Between returning from holiday travels and preparing for my folks to visit this weekend, it never even occurred to me. Sometime after my folks left I suddenly remembered and gasped “I forgot to make black-eyed peas!” My husband just shrugged. Oh well, no big. We had food to eat and did not go hungry. But I did kind of miss them once I realized it. Perhaps I’ll pick some up to make before the week is out. Here’s the recipe I have used most often in past years from my 1989 Betty Crocker cook book:

Hoppin’ John

  • 2 cups water
  • 1 cup black-eyed peas
  • 2 ounces salt pork, diced, OR 3 slices bacon, cut up
  • 1 medium onion, chopped (about 1/2 cup)
  • 1 cup uncooked regular rice
  • 1 1/2 teaspoons salt

Heat water and beans to boiling in 3-quart sauce-pan. Boil 2 minutes: remove from heat. Cover and let stand 1 hour.
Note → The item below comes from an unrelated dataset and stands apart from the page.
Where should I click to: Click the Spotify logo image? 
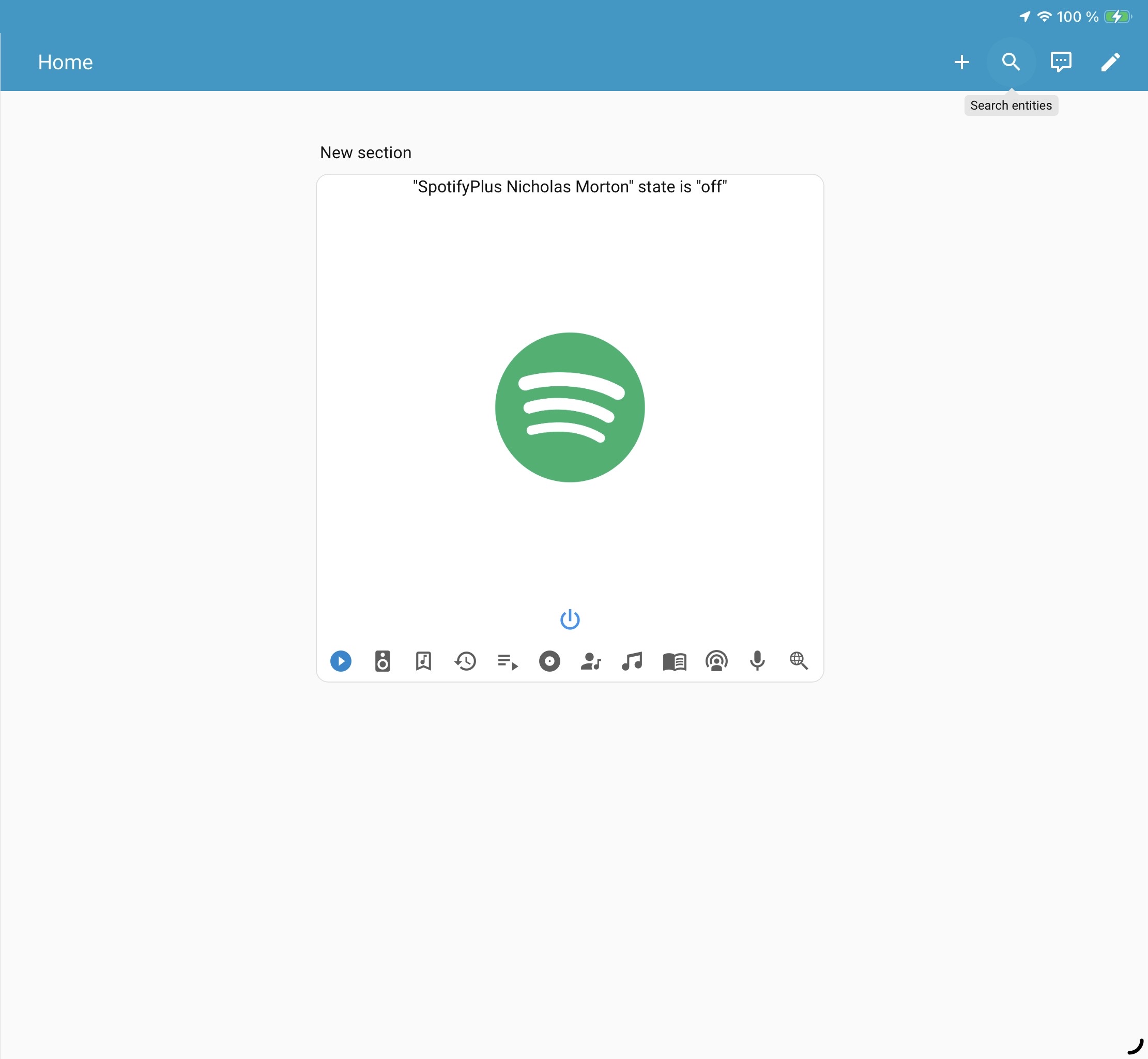(570, 407)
Add enough water to beans to cover if necessary. Heat to boiling; reduce heat. Cover and simmer until tender, 1 to 1 1/2 hours (do not boil or beans will burst).
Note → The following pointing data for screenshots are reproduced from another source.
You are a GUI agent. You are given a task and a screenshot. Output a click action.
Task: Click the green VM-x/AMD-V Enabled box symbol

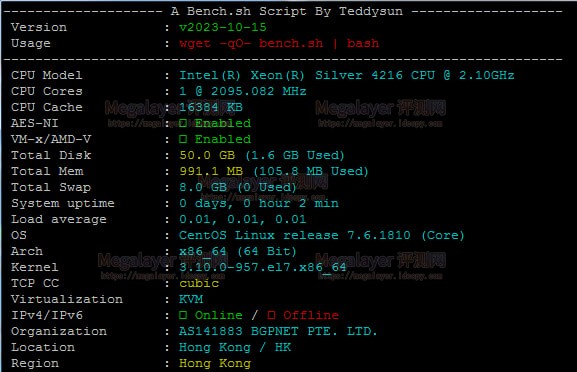(x=183, y=139)
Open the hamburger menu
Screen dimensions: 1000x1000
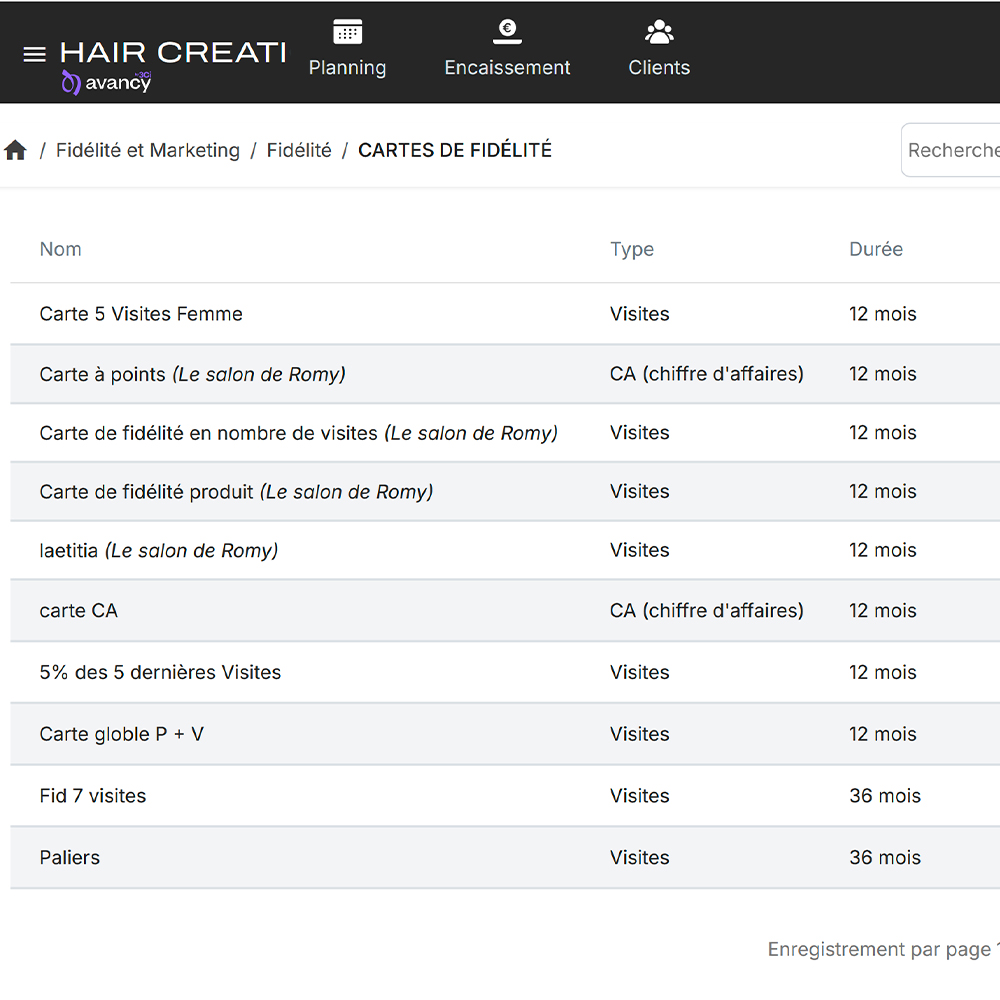tap(34, 54)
Drain beans, reserving liquid. Cook salt pork in 10-inch skillet until crisp; add onion. Cook and stir until onion is tender. Add enough water to bean liquid, if necessary, to measure 2 cups. Add bean liquid, salt pork, onion, rice and salt to beans in 3-quart saucepan. Heat to boiling stirring once or twice; reduce heat. Cover and simmer 14 minutes (Do not lift cover or stir.). Remove from heat. Fluff with fork; cover and let steam 5 to 10 minutes. About 5 servings.

This makes a good meal with cornbread and perhaps some salad. It’s not a bad way to start off the year. :-) I remember another food tradition I learned of when we lived in Hawaii – consuming Ahi, a type of tuna. Do you have any traditions for bringing in the new year?